Based on the above review, the following clinical recommendations are made: (1) the frequency and timing of drinking sweet drinks should be included in discussing dietary risk factors for dental caries and erosion with patients and parents; (2) caries risk assessment protocols should include assessment of sweet drink intake; (3) a child remaining at high caries risk despite the best efforts by the dental team may require referral to a dietitian for dietary counselling; and (4) health professionals should provide the community with appropriate recommendations and cautions concerning the consumption of sweet drinks, noting the potential for deleterious effects on the dentition.


Despite widespread use of fluoride in contemporary Australian society, the relationship between sugar intake and caries development still exists and restricting sugar intake from foods and drinks remains key to caries prevention.
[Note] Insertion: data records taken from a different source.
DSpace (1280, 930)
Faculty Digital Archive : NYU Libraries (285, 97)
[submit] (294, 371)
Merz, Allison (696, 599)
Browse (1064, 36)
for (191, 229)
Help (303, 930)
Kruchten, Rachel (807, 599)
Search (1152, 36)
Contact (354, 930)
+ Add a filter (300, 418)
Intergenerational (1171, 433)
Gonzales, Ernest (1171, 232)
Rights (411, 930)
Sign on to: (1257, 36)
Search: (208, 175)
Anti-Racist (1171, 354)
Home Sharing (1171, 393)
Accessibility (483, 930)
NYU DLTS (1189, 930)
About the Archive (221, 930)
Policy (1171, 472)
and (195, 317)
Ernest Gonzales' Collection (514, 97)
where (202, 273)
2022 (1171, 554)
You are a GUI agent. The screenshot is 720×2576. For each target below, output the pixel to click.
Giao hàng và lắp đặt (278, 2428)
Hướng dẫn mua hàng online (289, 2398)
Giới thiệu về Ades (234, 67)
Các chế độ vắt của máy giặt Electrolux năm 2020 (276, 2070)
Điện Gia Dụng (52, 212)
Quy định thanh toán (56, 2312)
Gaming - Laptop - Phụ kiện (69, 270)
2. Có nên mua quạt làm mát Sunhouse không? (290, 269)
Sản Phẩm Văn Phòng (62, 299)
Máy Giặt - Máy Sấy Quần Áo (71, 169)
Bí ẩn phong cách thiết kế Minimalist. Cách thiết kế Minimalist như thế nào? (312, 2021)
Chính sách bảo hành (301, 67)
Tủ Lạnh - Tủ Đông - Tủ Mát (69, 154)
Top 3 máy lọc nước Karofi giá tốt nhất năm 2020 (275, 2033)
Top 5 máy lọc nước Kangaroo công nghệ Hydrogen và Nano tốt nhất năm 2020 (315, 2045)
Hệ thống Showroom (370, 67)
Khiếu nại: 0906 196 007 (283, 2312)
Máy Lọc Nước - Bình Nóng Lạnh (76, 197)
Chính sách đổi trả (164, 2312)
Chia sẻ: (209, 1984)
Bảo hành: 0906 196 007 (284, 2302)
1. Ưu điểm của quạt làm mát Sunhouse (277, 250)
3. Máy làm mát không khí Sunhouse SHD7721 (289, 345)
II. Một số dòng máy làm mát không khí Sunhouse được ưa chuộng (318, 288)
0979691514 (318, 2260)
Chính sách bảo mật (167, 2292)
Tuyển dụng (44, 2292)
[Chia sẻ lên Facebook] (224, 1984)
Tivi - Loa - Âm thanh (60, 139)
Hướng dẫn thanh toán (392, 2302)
Caries risk assessment should be included in treatment planning for all children; parents should be advised of their child’s level of risk and given information on oral health promotion. Simple, readily-implemented caries risk assessment tools applicable to parents and clinicians are now available. Public health information should increase awareness that intake of sweet drinks can have deleterious effects on the dentition as well as the potential for promoting systemic disease. Restricting sales of sweet drinks and sweet foods, and providing healthy food and drinks for purchase in schools is paramount.